I recently put new rings in my Homelite BP-250 backpack blower along with rebuilding the carb. It ran good afterwards, but was leaking fuel/oil mixture from the cylinder base gasket area, especially on the carb side. I pulled it back apart and did not see anything that jumps out at me. The new base gasket was split in that area, but I assumed that happened during disassembly, but could have happened when I installed it I suppose. If I did split it during assembly, that would explain the leak. However, I noticed during disassembly there appeared to be a good amount of fuel/oil mix on the gasket surfaces. Any thoughts? Should I coat both sides of the new gasket in permatex or something like that?
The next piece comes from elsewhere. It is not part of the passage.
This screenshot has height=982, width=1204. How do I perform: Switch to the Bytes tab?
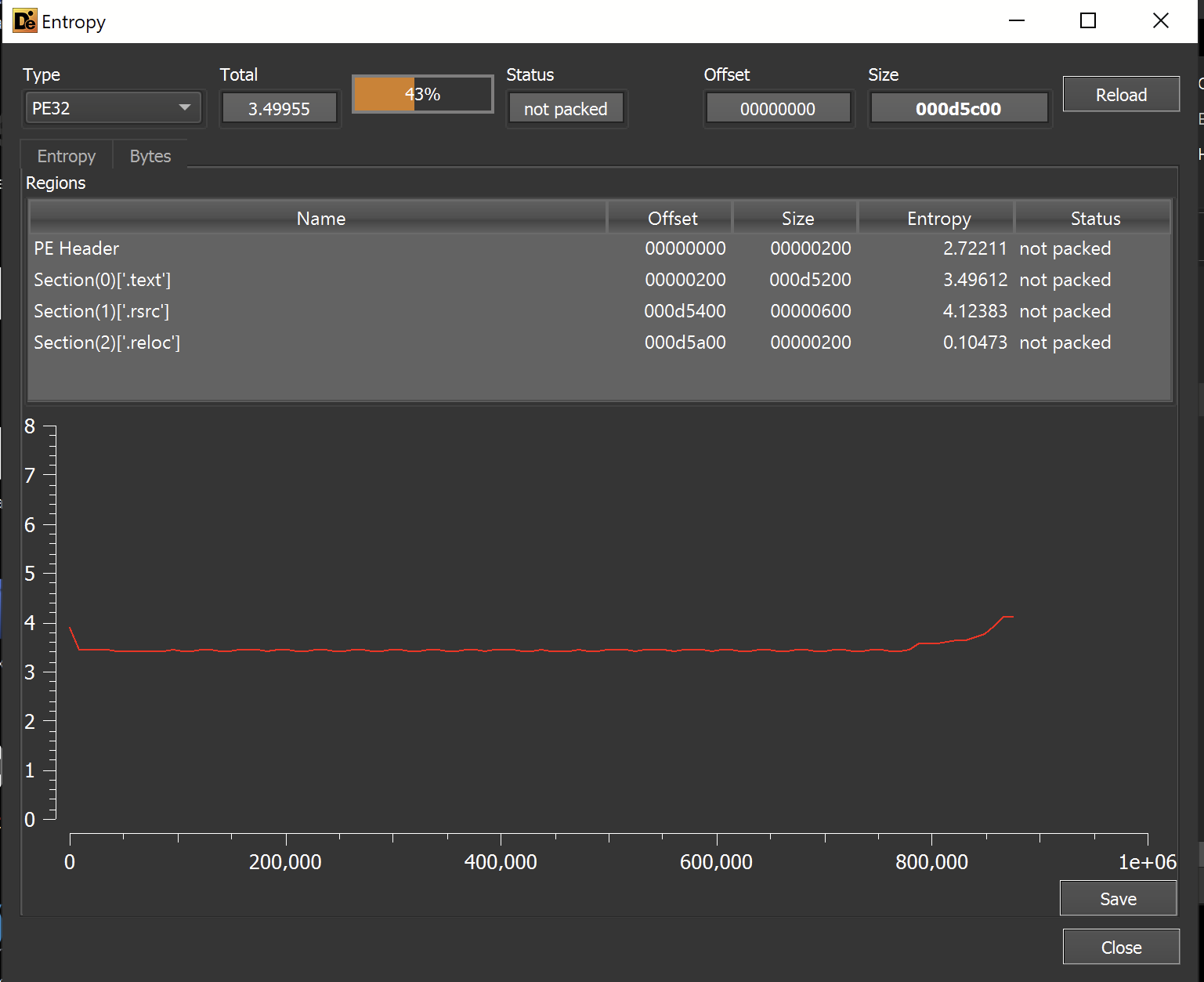[x=150, y=156]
Hopefully I won't be taking it apart again. By the next time it quits it may be time for a new blower. thanks.


----------



## hankster (Jan 1, 1998)

Those blowers are well known for the carb bolts coming loose and many times the cylinder bolts coming loose. The second would explain the "wet" gasket but that is pretty normal on inexpensive 2-cycle engines. The gasket should not be split, get a new gasket and replace the bad one.


----------



## powertweak (Oct 31, 2005)

So Hank, would you recommend coating the new cylinder base gasket with non-hardening Permatex? I was also considering changing the cylinder base screws to a hex head so that I could get them tighter with a wrench as opposed to the torx head on the OEM. Maybe use blue locktite on the threads too. What do you think? Thanks for the advice.


----------



## hankster (Jan 1, 1998)

If you use a new gasket then you shouldn't need any type of sealer. At the most some silicone sealer can be used... not a lot of pressure in the crankcase. Husky equipment doesn't even use a gasket... all they use is silicone sealer. I don't remember right off hand but I think the screws they use are a self tapping screws so the only way to use another one would be to drill and tap cylinder... but I could be wrong on that. Not many Homelite blowers get rebuilt because the parts are so expensive. Locktite wouldn't hurt... heck, might as go with Red as it's unlikely you would ever rebuild it because of the cost.


----------



## powertweak (Oct 31, 2005)

This time, the new gasket has an embedded red silicone ring on 1 side. The replacement gasket I received when I installed the new rings did not have this. Question is, which side mates to the silicone ring, cylinder or crankcase? I also went back and looked, Homelite recommends those cylinder base screws (12-24x3/4) be tightened to 55-65 inch lbs using red loctite. The loctite I have, but I don't have an inch lb wrench that will hold the torx bit required for those screws. Those screws appear to be harder than standard replacements that I could get with a hex head.


----------



## hankster (Jan 1, 1998)

Sorry I really can't tell you which side goes where as I've never really seen a blown gasket and had to replace it. Just tighten the screws tight, we don't use a torque wrench to tighten those bolts.


----------



## powertweak (Oct 31, 2005)

Wanted to follow up for the benefit of others who may search this thread for similar information. I spoke with Homelite Technical Assistance this morning. The red silicone ring imbedded into the cylinder gasket goes up, making contact with the cylinder base. This improvement was in response to customer complaints about the wet gasket leak that I had described. I questioned the tech about adding some gasket sealant to the crankcase side of the gasket and was told it would not hurt anything - I believe that I will do this and see what happens.


----------



## hankster (Jan 1, 1998)

Great... thanks for passing on that information!


----------